START TASK INPUT

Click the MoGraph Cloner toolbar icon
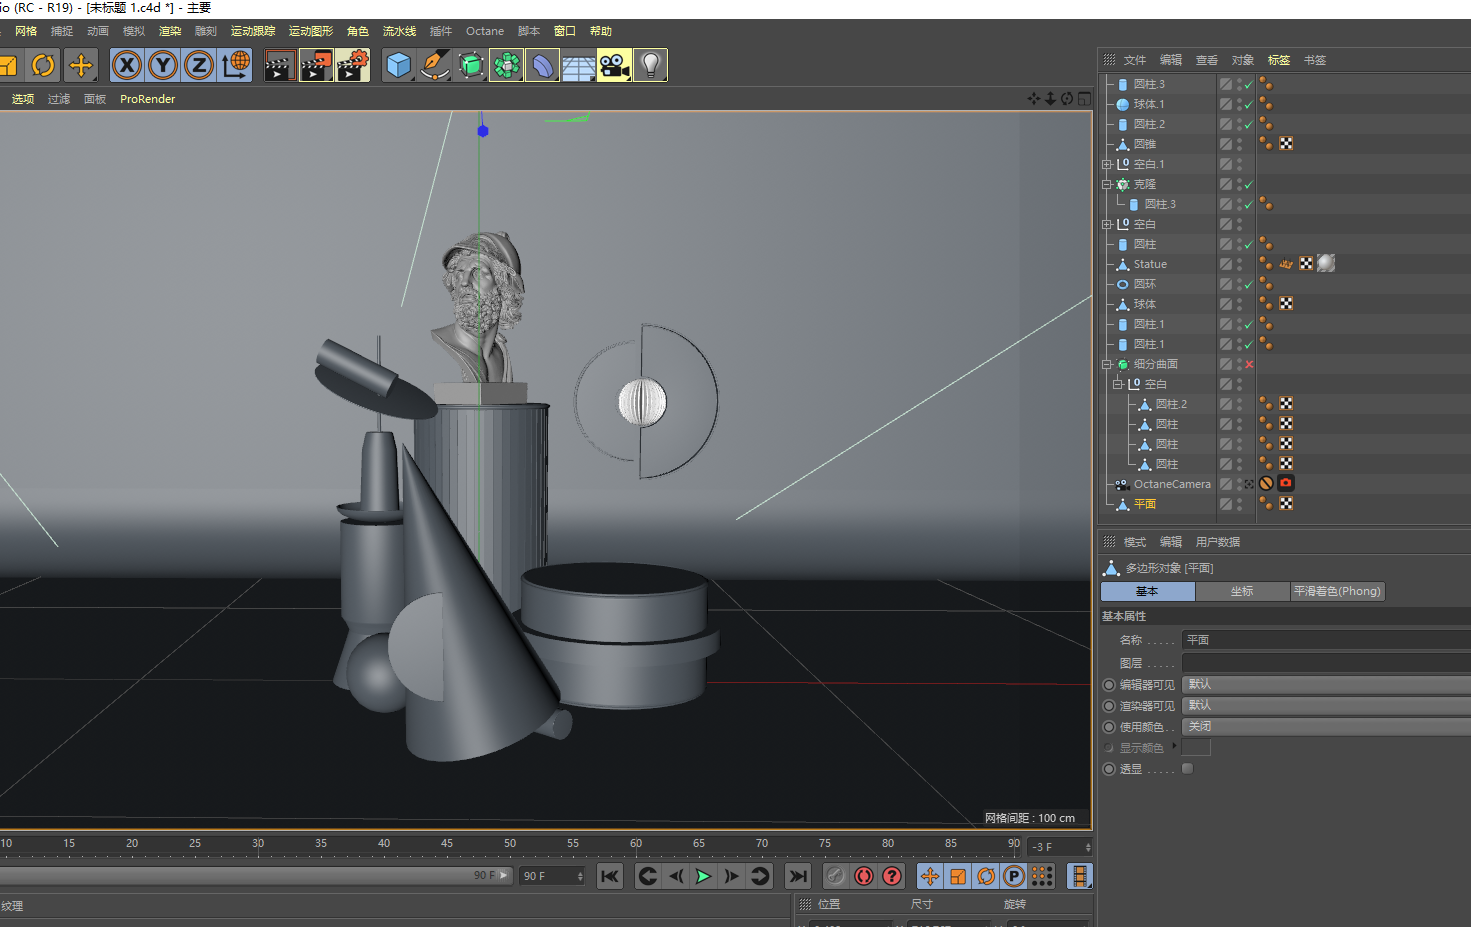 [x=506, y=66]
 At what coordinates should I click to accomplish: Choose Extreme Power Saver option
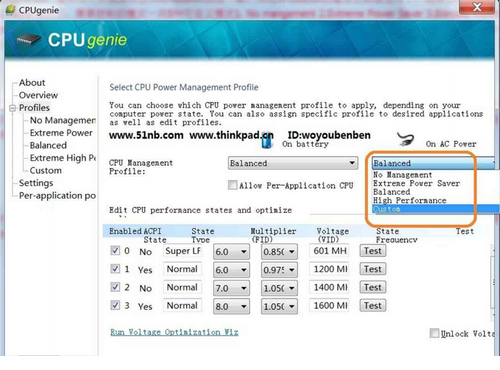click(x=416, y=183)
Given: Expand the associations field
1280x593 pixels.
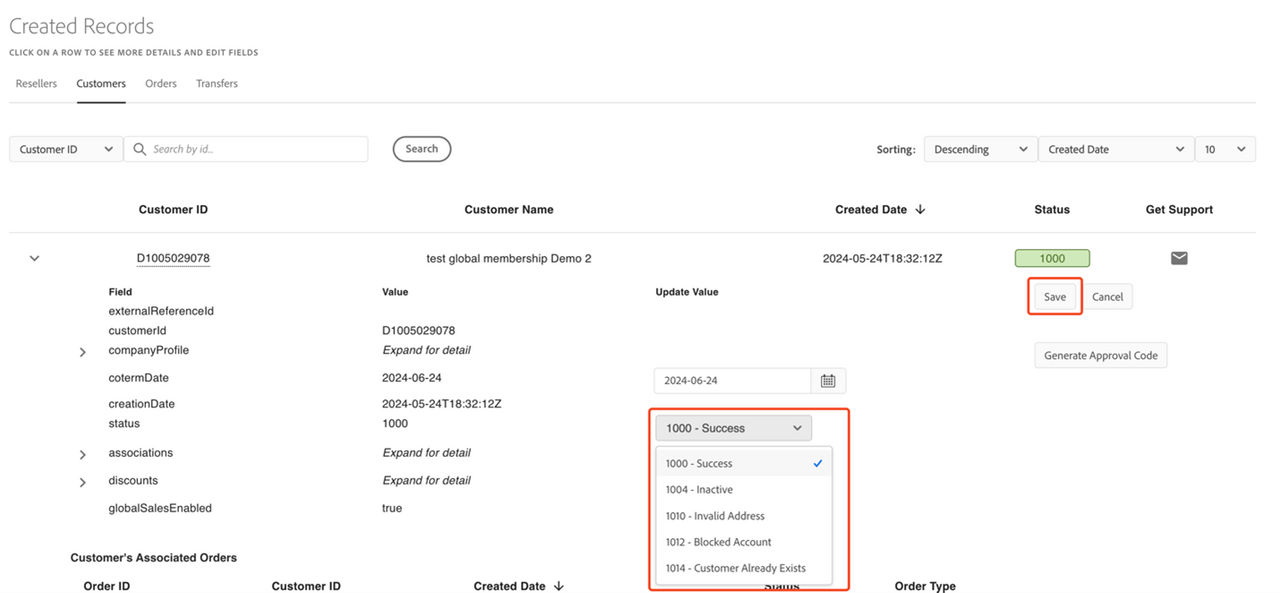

END TASK INPUT

WHAT YOU HAVE TO DO ▸
We ask that the entries above be copied exactly, with the pictures omitted.

WORKED SOLUTION ▸
Click the MoGraph Cloner toolbar icon
 [x=506, y=66]
 At what coordinates should I click to accomplish: Choose Extreme Power Saver option
click(x=416, y=183)
Given: Expand the associations field
1280x593 pixels.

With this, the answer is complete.